Q Le président Obama veut réformer l'assurance maladie. De l'intérieur, quelle est la position de l'industrie face à ces bouleversements?

R Les compagnies ont peur d'une «option publique», car cela les forcerait à diminuer leurs profits afin d'être concurrentielles avec le gouvernement. Or, les compagnies veulent une réforme pour une raison bien simple: des milliards de dollars en fonds publics sont en jeu. Une des idées proposées est de forcer les gens à acheter une police d'assurance privée, qui serait en partie subventionnée par le gouvernement. Les compagnies y voient une occasion en or de faire croître leur industrie. C'est pour cela qu'elles financent les lobbyistes, plus actifs que jamais à Washington. Elles veulent une part du gâteau.

Q Vous avez donné des entrevues à PBS, MSNBC et CNN, mais les compagnies d'assurances n'ont pas réagi à vos propos. Pourquoi?

R Je pense que leur stratégie est de ne pas chercher l'affrontement. L'affrontement crée la controverse, et la controverse donne de la visibilité. Je sais que CNN a essayé d'obtenir qu'un représentant de l'industrie vienne débattre avec moi en ondes. On a répondu que personne n'était disponible... Je crois qu'ils ont peur de mes arguments, d'avoir l'air de patiner. Je connais leurs méthodes, car je les ai appliquées durant des années.

Q Votre vie a changé du tout au tout depuis votre départ. Comment vivez-vous votre nouveau rôle de critique?
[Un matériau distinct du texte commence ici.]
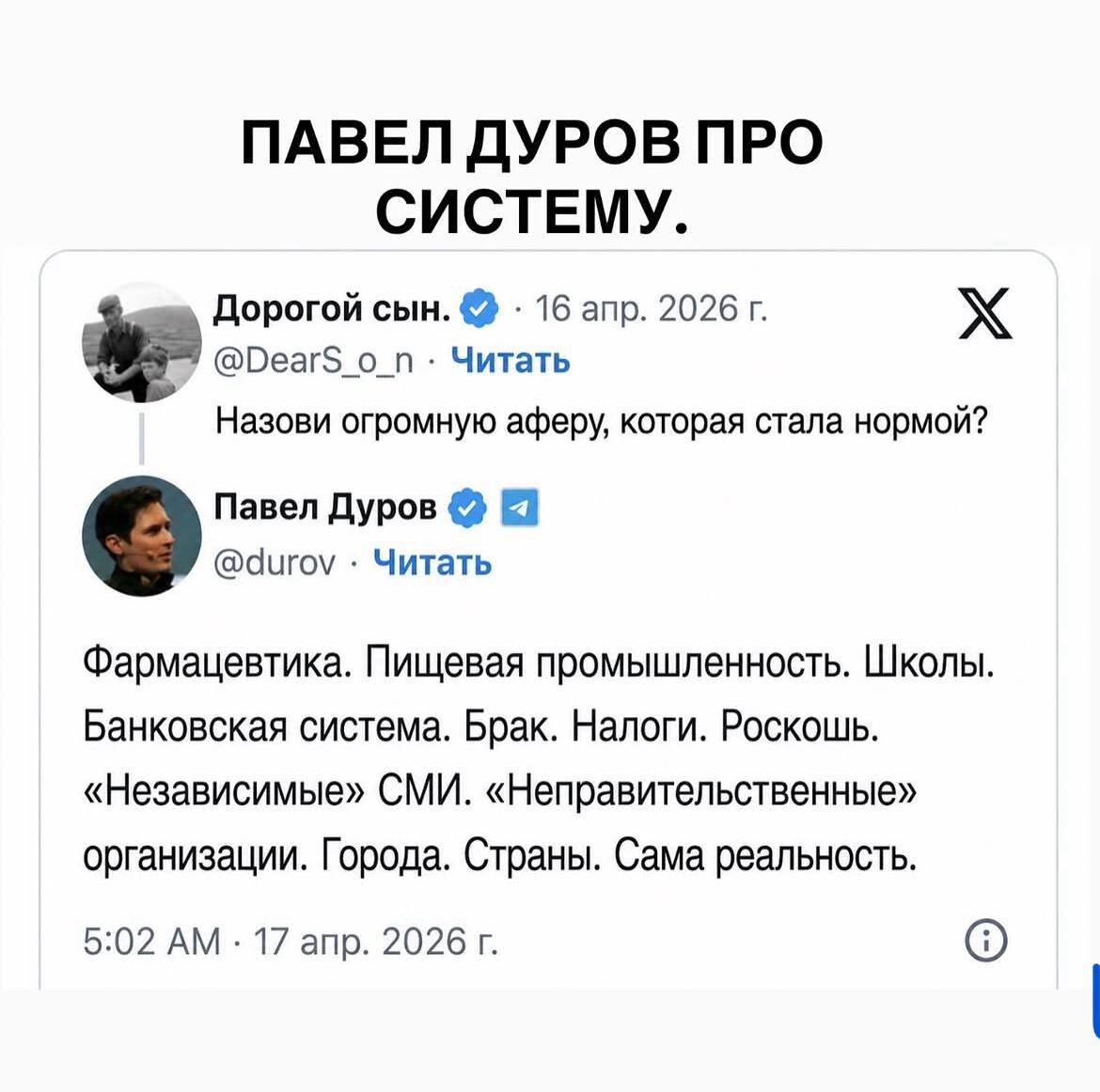Click the Telegram badge next to Павел Дуров
Image resolution: width=1100 pixels, height=1092 pixels.
[520, 507]
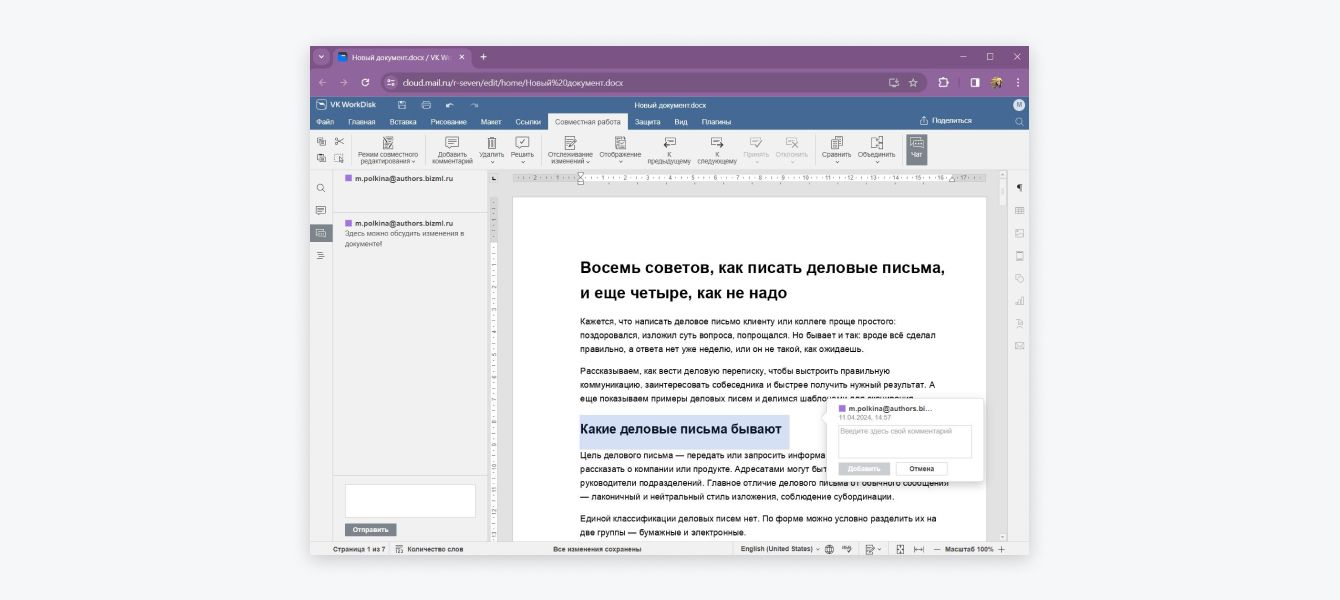The height and width of the screenshot is (600, 1340).
Task: Select the 'Добавить комментарий' toolbar icon
Action: click(453, 143)
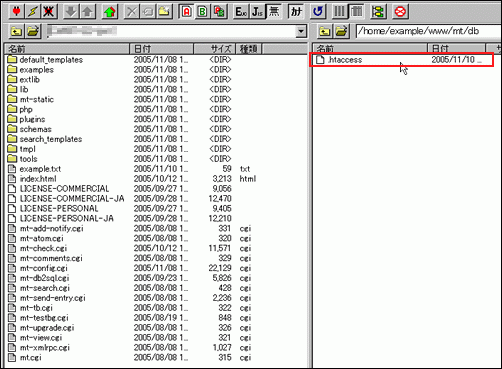
Task: Sort local files by サイズ column
Action: [x=215, y=49]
R C'est très libérateur. Dans mon emploi, je devais toujours peser mes mots, faire attention à ne pas mettre la compagnie dans l'embarras. Plus j'étais critique de mon travail, plus c'était difficile. Aujourd'hui, personne ne me dit quoi dire, quoi faire. Tant que des gens seront intéressés à m'entendre, je vais continuer de donner des entrevues.